Hacker News new | ask | show | jobs
by timeagain 975 days ago
In a similar vein, something about queuing that has annoyed me as a developer for multiple large FANG corporations is poor thinking about queue metrics. The TLDR is that metics provided by the queue itself are rarely helpful for knowing if your service is healthy, and when it is not healthy they are not very useful for determining why.

Most queue processing services that I have seen have an alarm on (a) oldest message age, and (b) number of messages in the queue.

In every team I joined I have quickly added a custom metric (c) that subtracts the time of successful processing from the time that a message was /initially/ added to the queue. This metric tends to uncover lots of nasty edge cases regarding retries, priority starving, and P99 behavior that are hidden by (a) and (b).

Having 100000 messages in the queue is only an issue if they are not being processed at (at least) 100000/s. Having a 6-hour-old message in the queue is concerning, but maybe it is an extreme outlier, so alarming is unnecessary. But you can bet your bottom dollar that if your average processing latency spikes by 10x that you want to know about it.

The other thing that is nice about an end to end latency metric is that (a) and (b) both tend to look great all the way up to the point of failure/back pressure and then they blow up excitingly. (c) on the other hand will pick up on things like a slight increase in application latency, allowing you to diagnose beforehand if your previously over-provisioned queue is becoming at-capacity or under-provisioned.

2 comments

Makes sense!

I was just talking with a Temporal solutions engineer this week and this metric is their recommended one for autoscaling on. Instead of autoscaling on queue depth, you scale on queue latency! Specifically for them they split up the time from enqueue to start, and then the time from start to done, and you scale on the former, not the total ("ScheduleToStart" in their terms).

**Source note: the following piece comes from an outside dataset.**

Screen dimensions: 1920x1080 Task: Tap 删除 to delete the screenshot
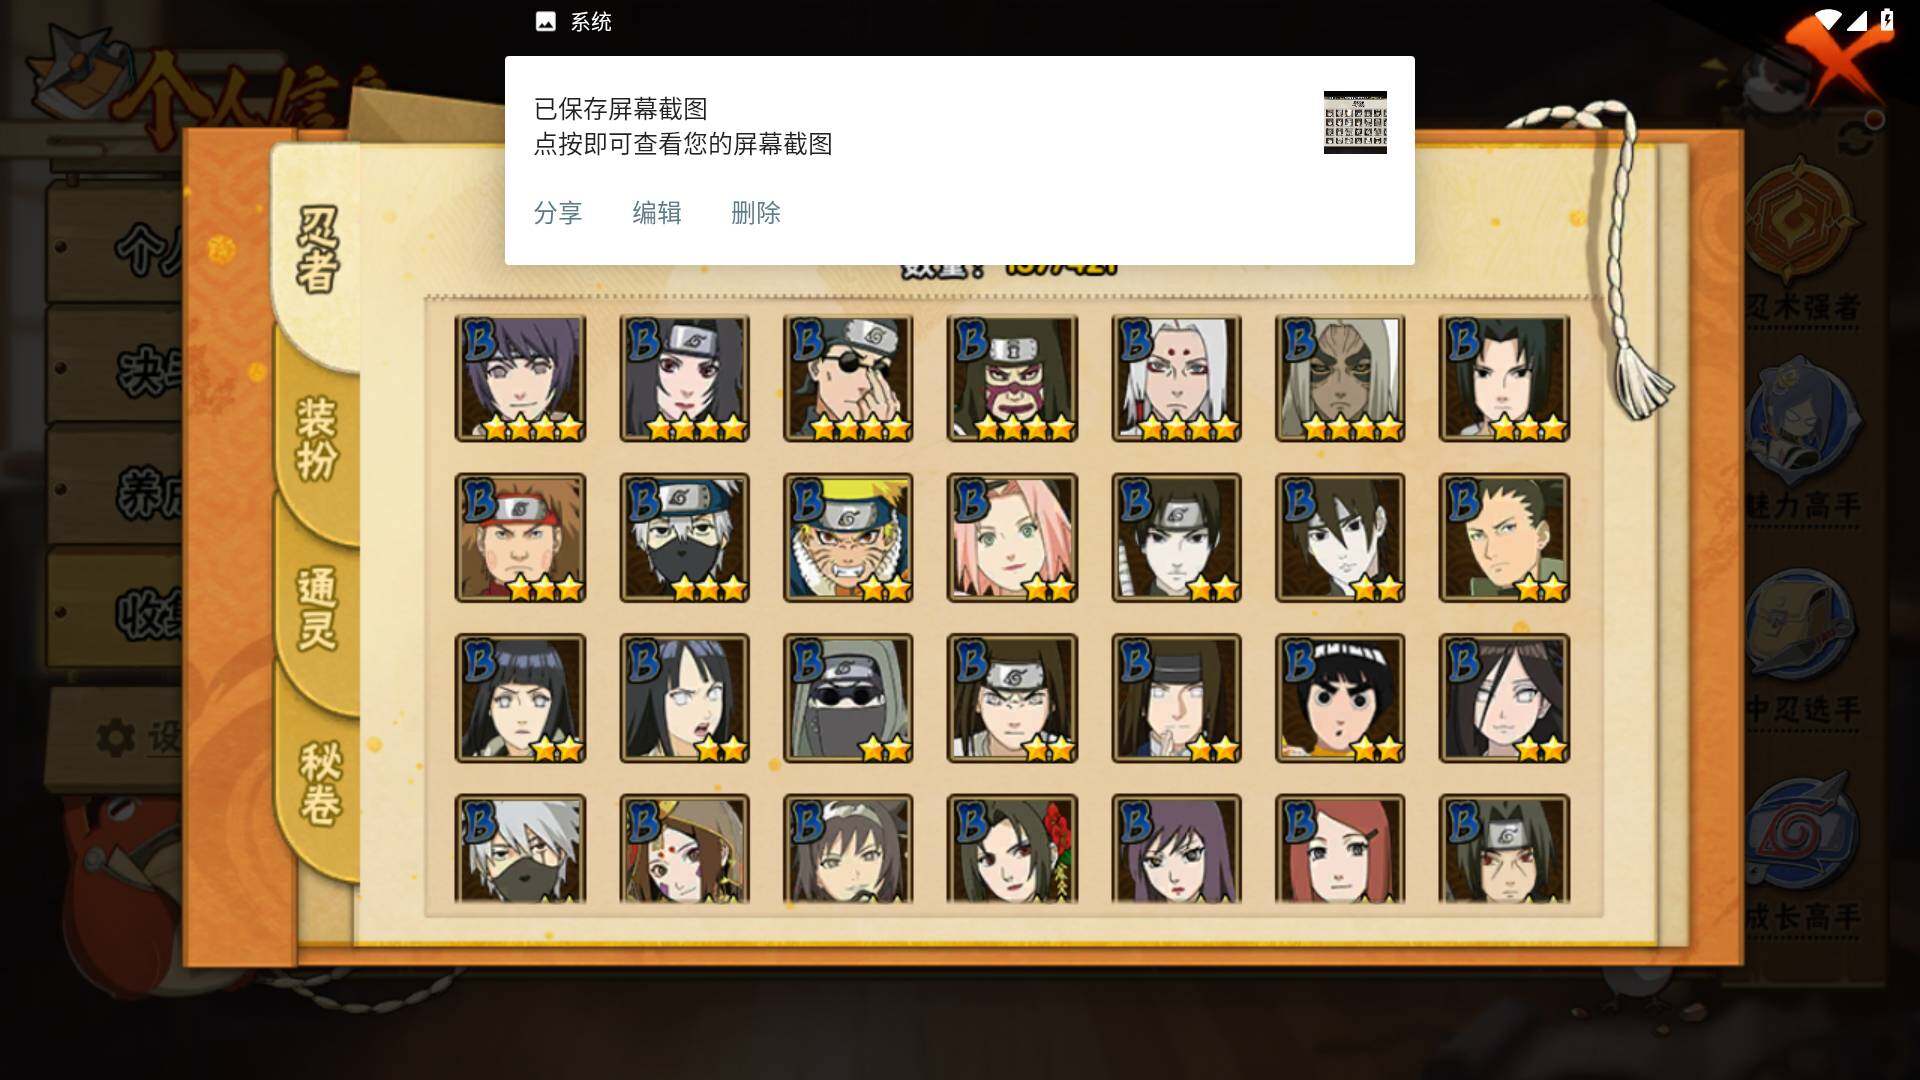[756, 213]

Time from enqueue to start isn't a good metric - it completely disregards the queue size. Enqueuing 1M jobs won't change this metric as it only updates once the job reaches the front of the queue, and when the 1Mth job does that the situation is already over.

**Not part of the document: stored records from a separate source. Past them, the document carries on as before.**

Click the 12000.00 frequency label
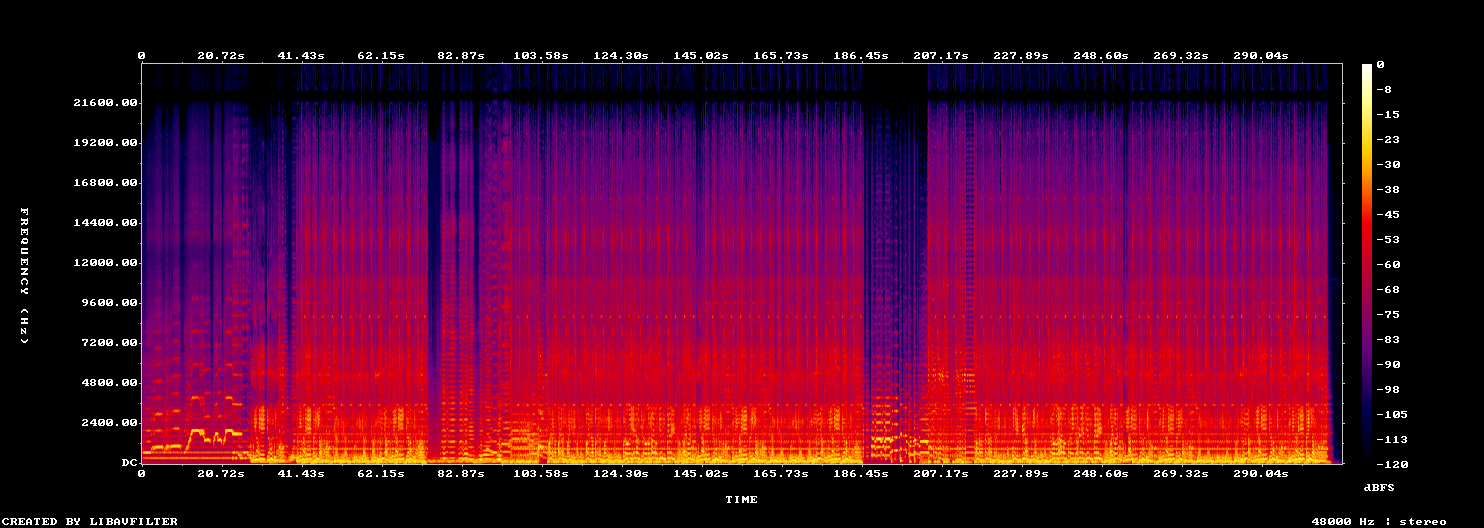This screenshot has width=1484, height=528. point(105,263)
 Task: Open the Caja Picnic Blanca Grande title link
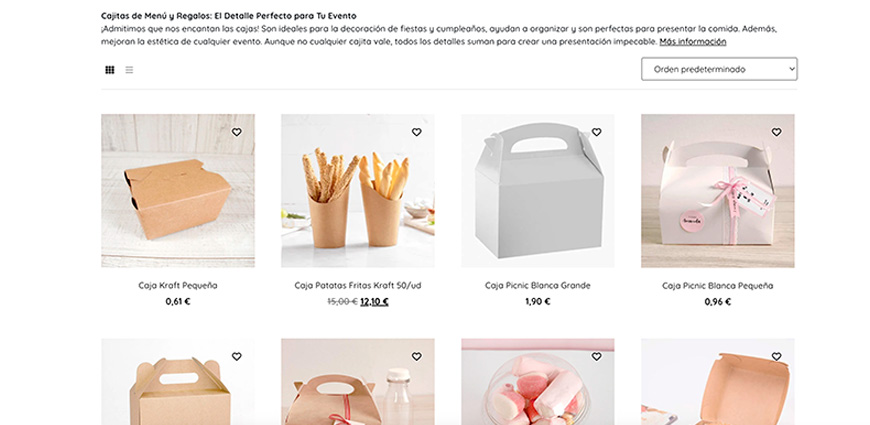click(x=538, y=286)
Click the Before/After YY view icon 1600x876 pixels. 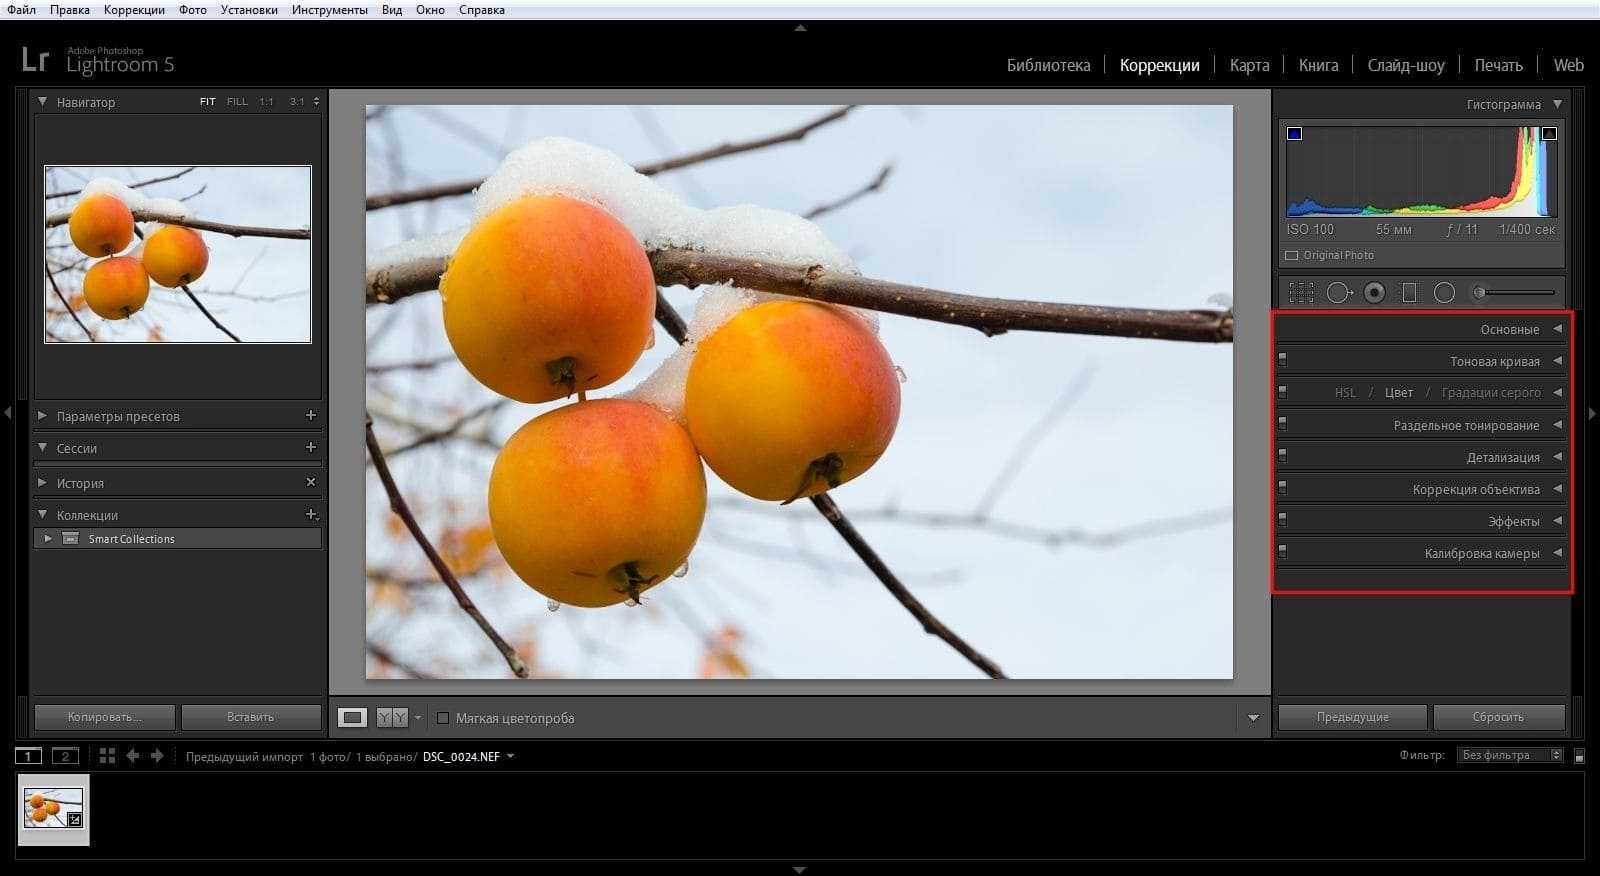pos(392,718)
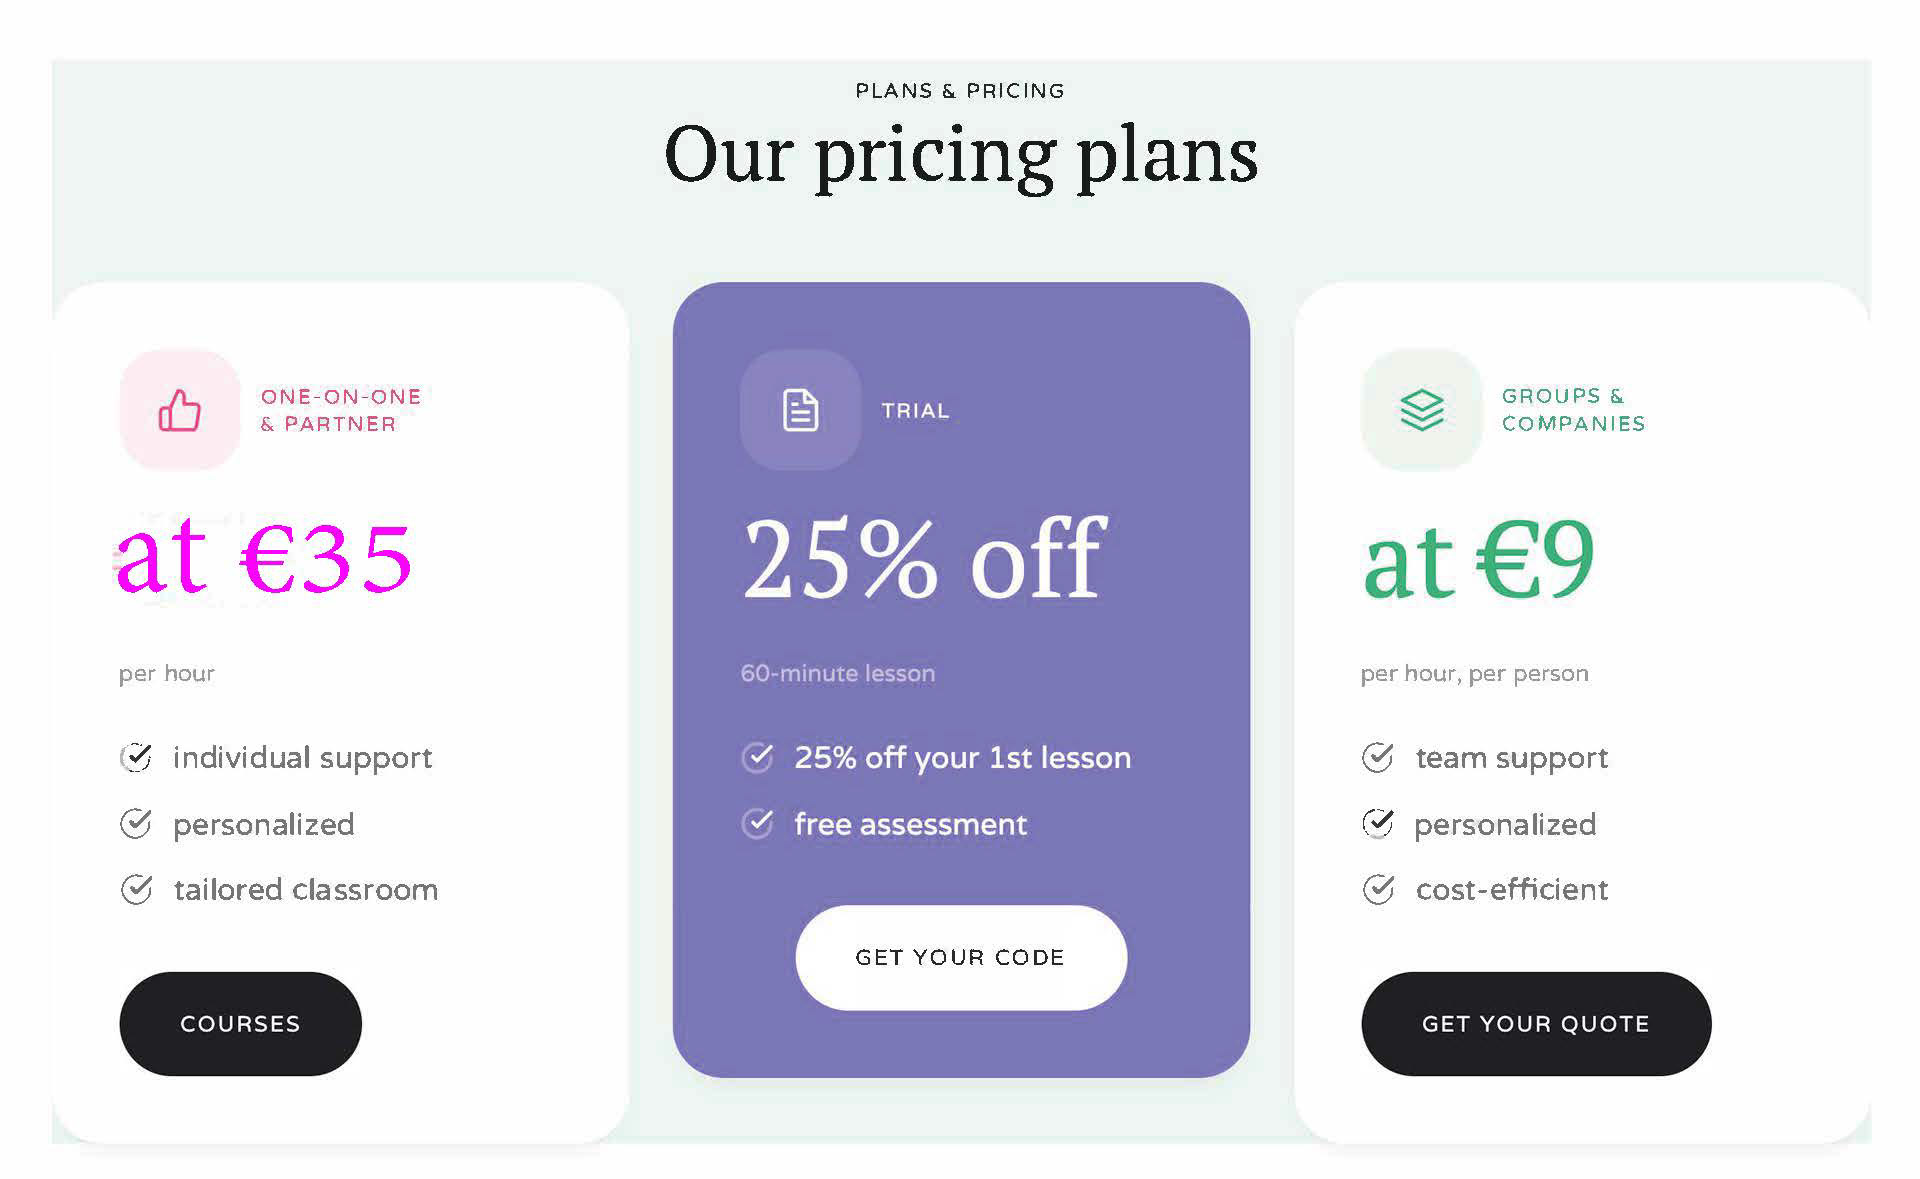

I had much better results with a metric that shows estimated queue time for jobs that are getting enqueued right now (queue_size * running_avg_job_processing_time / parallelism).

>>> I was just talking with a Temporal solutions engineer

Aha! Just as the second season of Loki dropped. Makes sense now

Less sarcastically - this ties in with the article i guess. runat time is the enqueue, and then you are arguing for two latencies - time enqueue to start and start to complete.

Exactly! Other queue metrics have too many false-positives and false-negatives.
Slow working processes are completely normal and required in the real world. It’s not an extreme outlier.

Enterprise processes can wind between many intermediaries. Hours, days, weeks, maybe even months.